Exercise details
Set down, please, exactly the lines below that run from the line with "Polyester-Band mit Silikon-Klebstoff" to the line with "HOPELIGHT ELECTRICAL CO.,LIMITED (95, 2496)", both lines included.

Dataset entries:
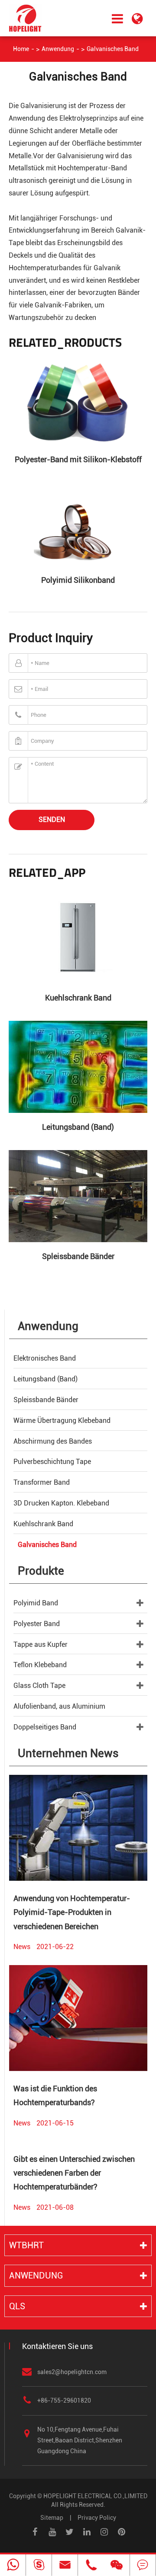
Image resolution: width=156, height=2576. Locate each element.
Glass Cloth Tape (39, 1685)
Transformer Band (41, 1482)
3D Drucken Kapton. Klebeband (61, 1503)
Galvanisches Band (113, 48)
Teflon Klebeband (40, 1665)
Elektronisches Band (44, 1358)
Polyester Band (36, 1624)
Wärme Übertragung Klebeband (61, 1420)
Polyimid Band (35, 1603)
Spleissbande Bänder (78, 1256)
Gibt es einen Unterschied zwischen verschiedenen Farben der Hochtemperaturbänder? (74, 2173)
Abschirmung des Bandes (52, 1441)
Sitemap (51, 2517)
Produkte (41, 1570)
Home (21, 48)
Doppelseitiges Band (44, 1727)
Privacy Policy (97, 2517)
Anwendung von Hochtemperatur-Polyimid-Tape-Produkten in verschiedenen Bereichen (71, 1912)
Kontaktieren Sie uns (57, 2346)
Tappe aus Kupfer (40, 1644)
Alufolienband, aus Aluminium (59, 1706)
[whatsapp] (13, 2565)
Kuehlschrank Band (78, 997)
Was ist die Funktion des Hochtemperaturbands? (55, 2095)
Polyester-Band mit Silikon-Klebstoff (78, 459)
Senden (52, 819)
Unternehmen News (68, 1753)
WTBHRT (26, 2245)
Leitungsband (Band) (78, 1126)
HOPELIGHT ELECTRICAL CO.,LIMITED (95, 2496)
--
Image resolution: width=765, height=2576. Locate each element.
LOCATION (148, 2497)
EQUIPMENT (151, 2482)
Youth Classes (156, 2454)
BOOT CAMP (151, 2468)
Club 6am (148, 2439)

Response area
Polyester-Band mit Silikon-Klebstoff (78, 459)
Senden (52, 819)
Unternehmen News (68, 1753)
WTBHRT (26, 2245)
Leitungsband (Band) (78, 1126)
HOPELIGHT ELECTRICAL CO.,LIMITED (95, 2496)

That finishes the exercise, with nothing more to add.